Emphysema protein score to boost explanation of measured emphysema variance and assess biomarker similarity between AATD and COPD
Using GRADS and QUANTUM-1 cohorts (PiZZ AATD subjects) that had PD15 measured, we identified two proteins, betacellulin (BTC) and Cyclin Dependent Kinase-2-associated protein-1 (CDK2AP1) positively associated with PD15 at (FDR ≤ 0.05, multivariable linear regression, Figure 5a-b).
Figure 5.
Somascan individual proteins and emphysema protein score association with adjusted lung density. a-b. Forest plots of cyclin-dependent kinase 2-associated protein 1 (CDK2AP1) and betacellulin (RFU, natural log) positive association with adjusted lung density (PD15, g/L) in PiZZ individuals (N=63) off augmentation therapy from two, GRADS and QUANTUM study cohorts. c-f. Scatter plots showing the association between measured adjusted lung density (PD15, y axis) vs. PD15 predicted by the emphysema protein score (x axis) in c) COPDGene PiMM (R2=0.44, rho=0.66, LASSO); d) COPDGene PiMZ (R2=0.49, rho=0.70, LASSO); e) GRADS PiZZ off therapy (R2=0.37, rho=0.61, LASSO); and f) PiZZ on therapy individuals (R2=0.23, rho=0.48, LASSO). Emphysema protein score (N=262 proteins) was developed using LASSO in the COPDGene PiMM subjects and the other genotypes were used for validation.

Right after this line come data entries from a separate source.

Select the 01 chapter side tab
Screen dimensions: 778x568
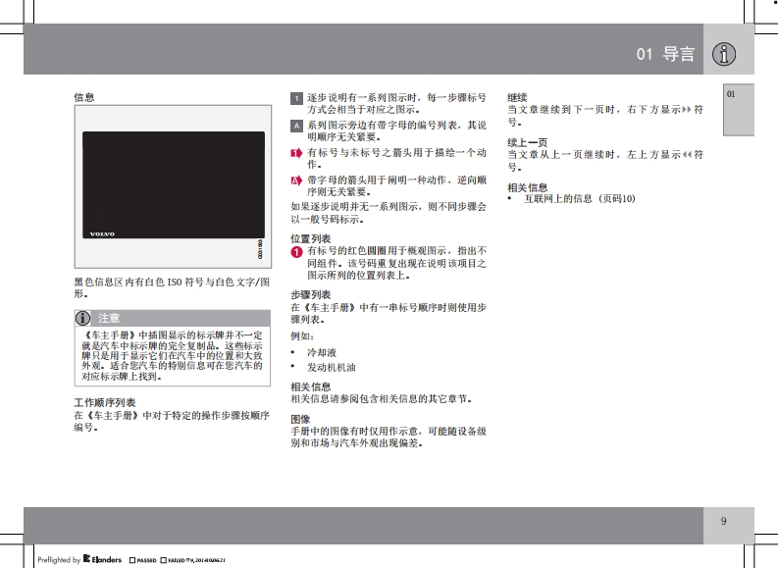point(730,94)
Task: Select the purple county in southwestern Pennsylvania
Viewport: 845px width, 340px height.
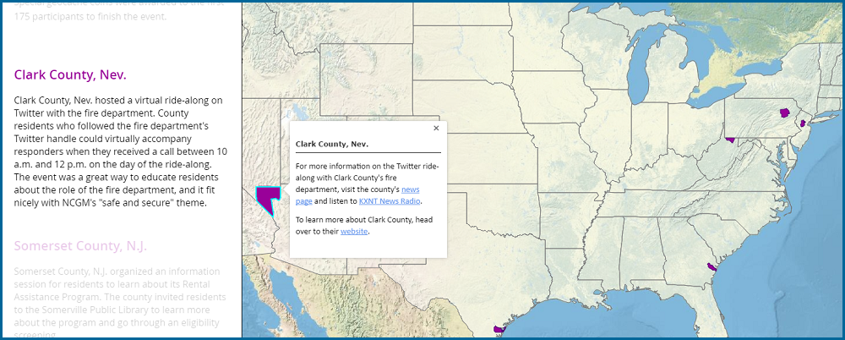Action: pos(730,140)
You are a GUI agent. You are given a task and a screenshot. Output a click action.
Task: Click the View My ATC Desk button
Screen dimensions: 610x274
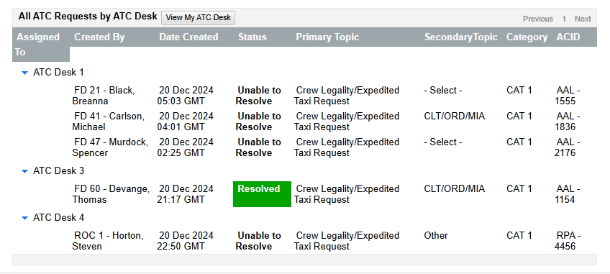[198, 17]
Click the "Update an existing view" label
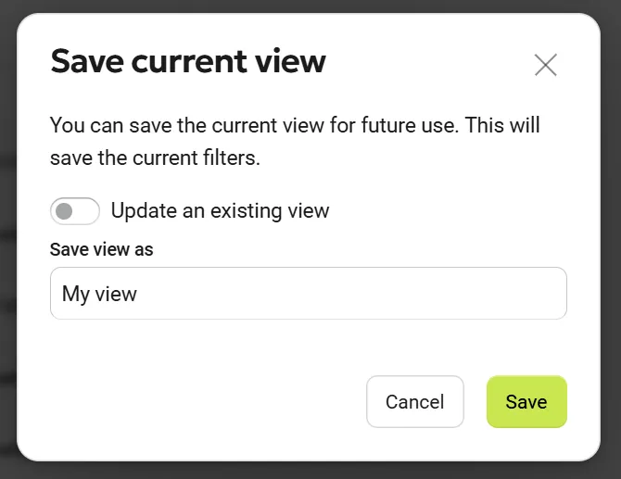This screenshot has width=621, height=479. click(x=220, y=211)
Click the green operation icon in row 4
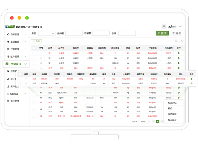This screenshot has width=198, height=148. coord(179,68)
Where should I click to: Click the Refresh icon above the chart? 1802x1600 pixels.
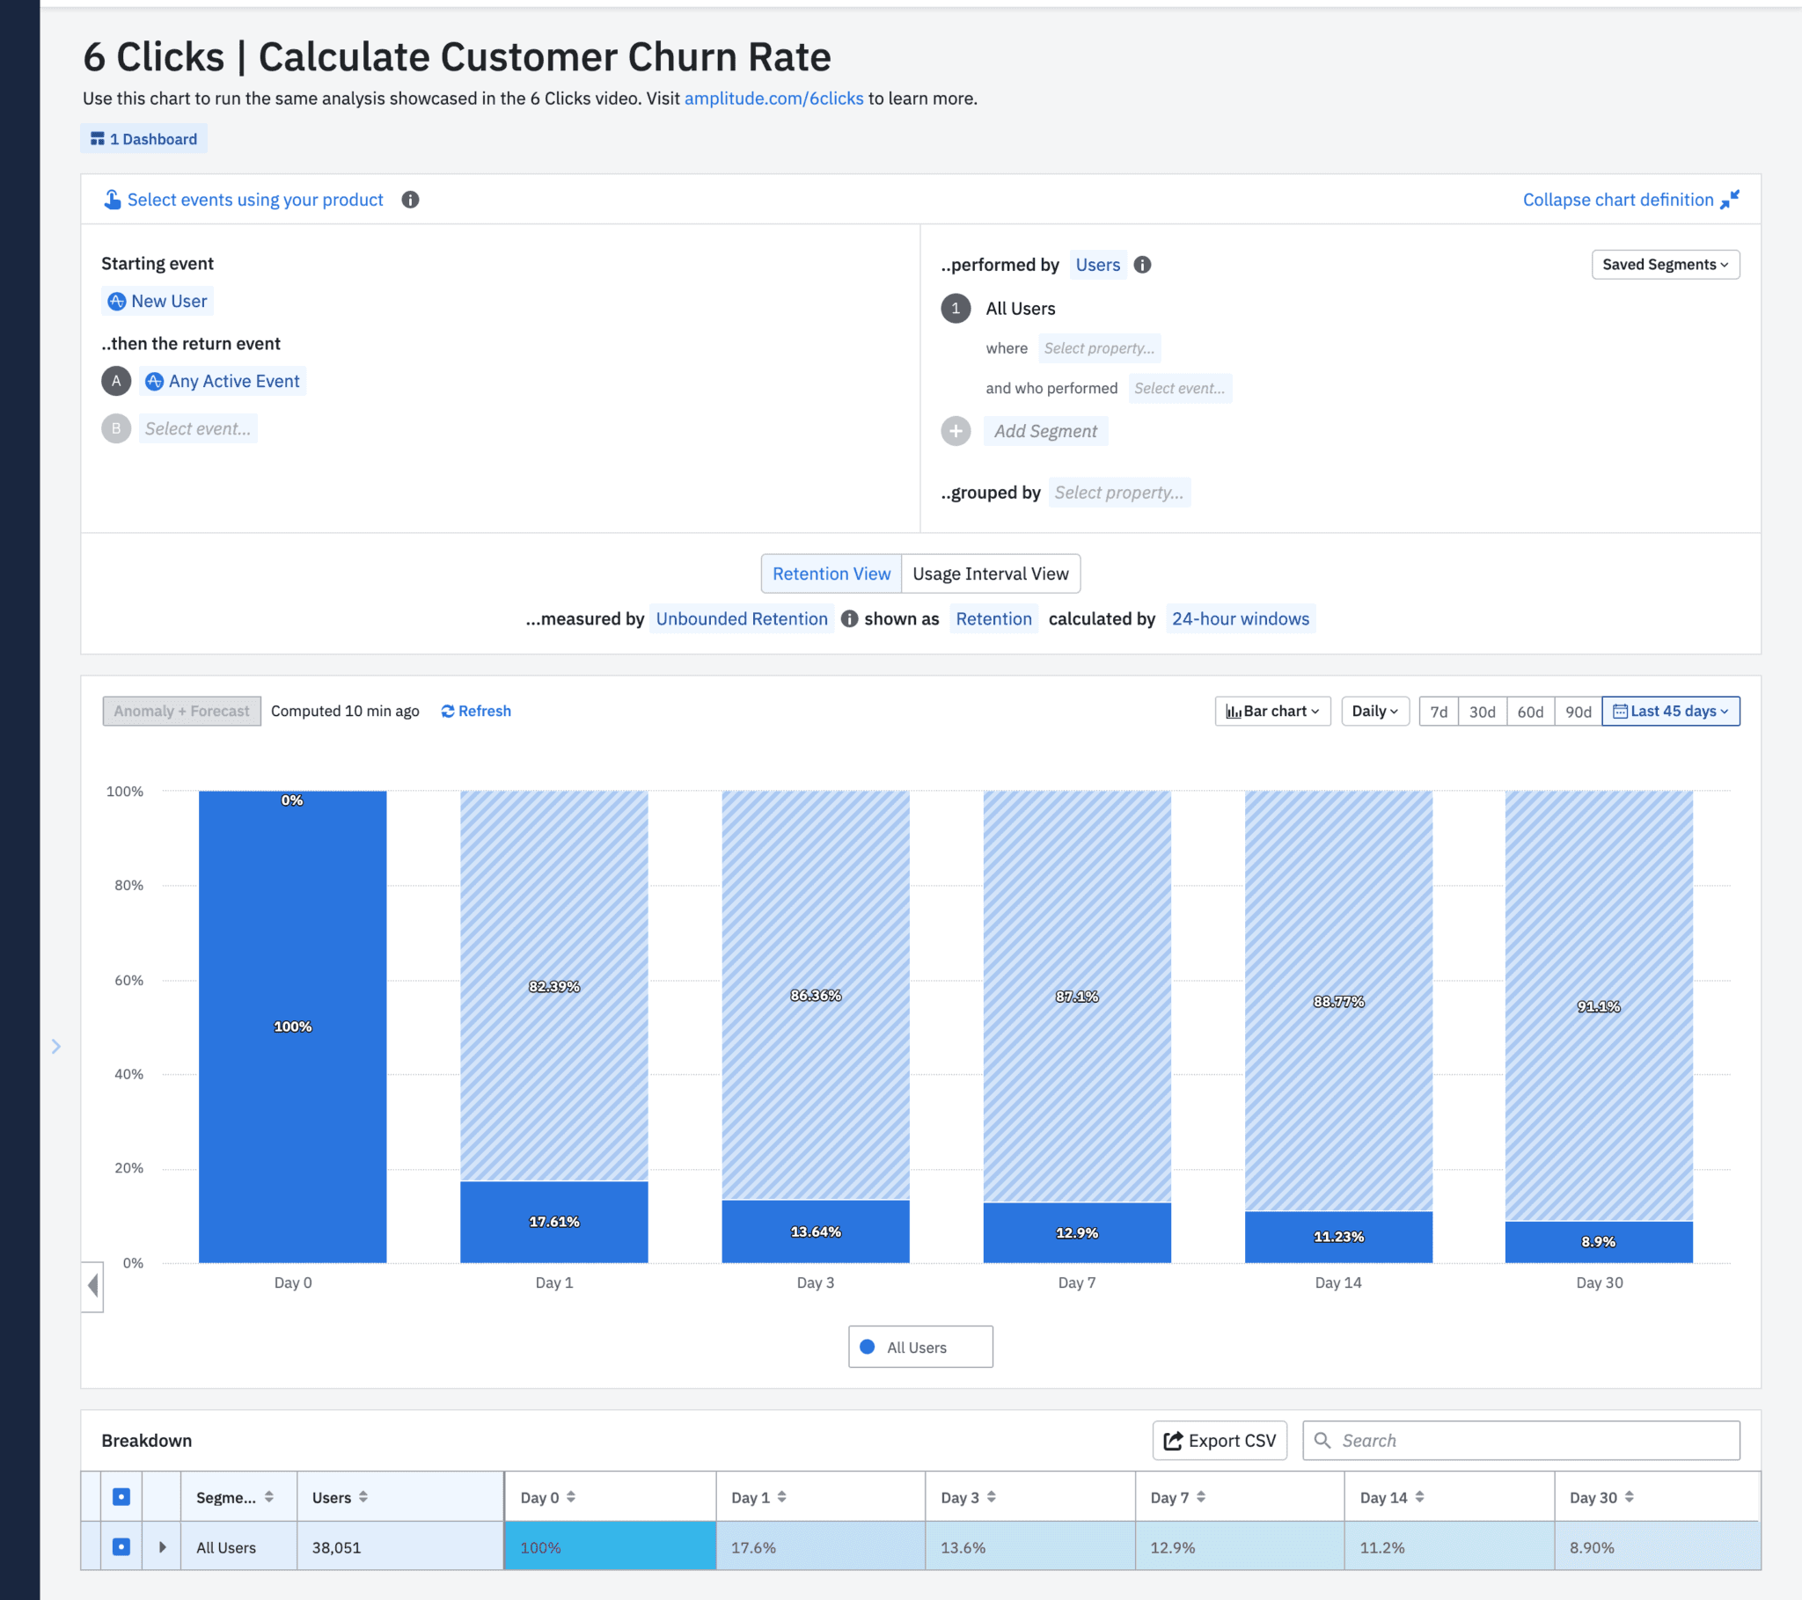coord(448,711)
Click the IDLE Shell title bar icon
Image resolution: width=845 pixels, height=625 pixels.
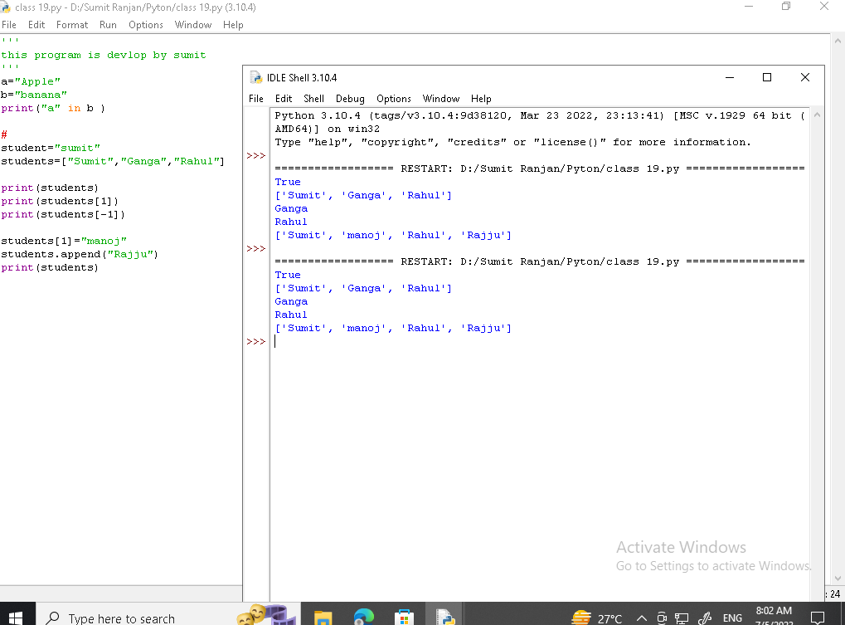(255, 77)
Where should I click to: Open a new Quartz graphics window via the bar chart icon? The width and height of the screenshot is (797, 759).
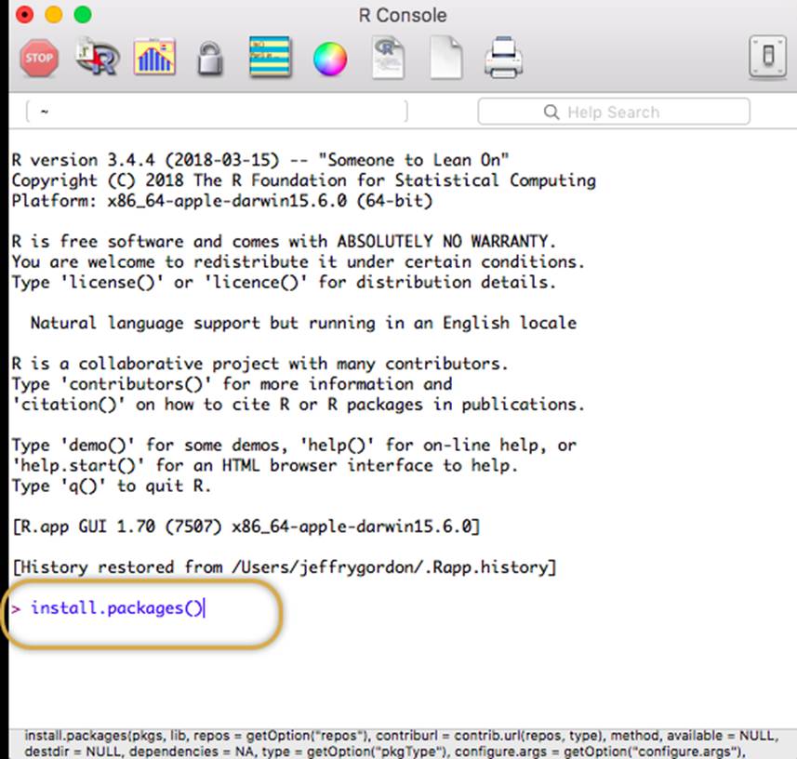pyautogui.click(x=154, y=59)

There were more FDR and nominal significant proteins associated with markers of emphysema (DLCO, PD15) compared to markers of airflow obstruction (FEV1, FEV1/FVC) in the AATD cohorts (Figure 2a, Figure 5a-b, Table S2). Although, in PiMM subjects there were many more proteins (N=665) nominally significant associated with PD15, in both PiZZ and PiMM the individual proteins had small effect size. Therefore, we investigated whether a protein score performs better than individual SomaScan proteins at explaining the clinical variance of measured PD15, used as an emphysema marker.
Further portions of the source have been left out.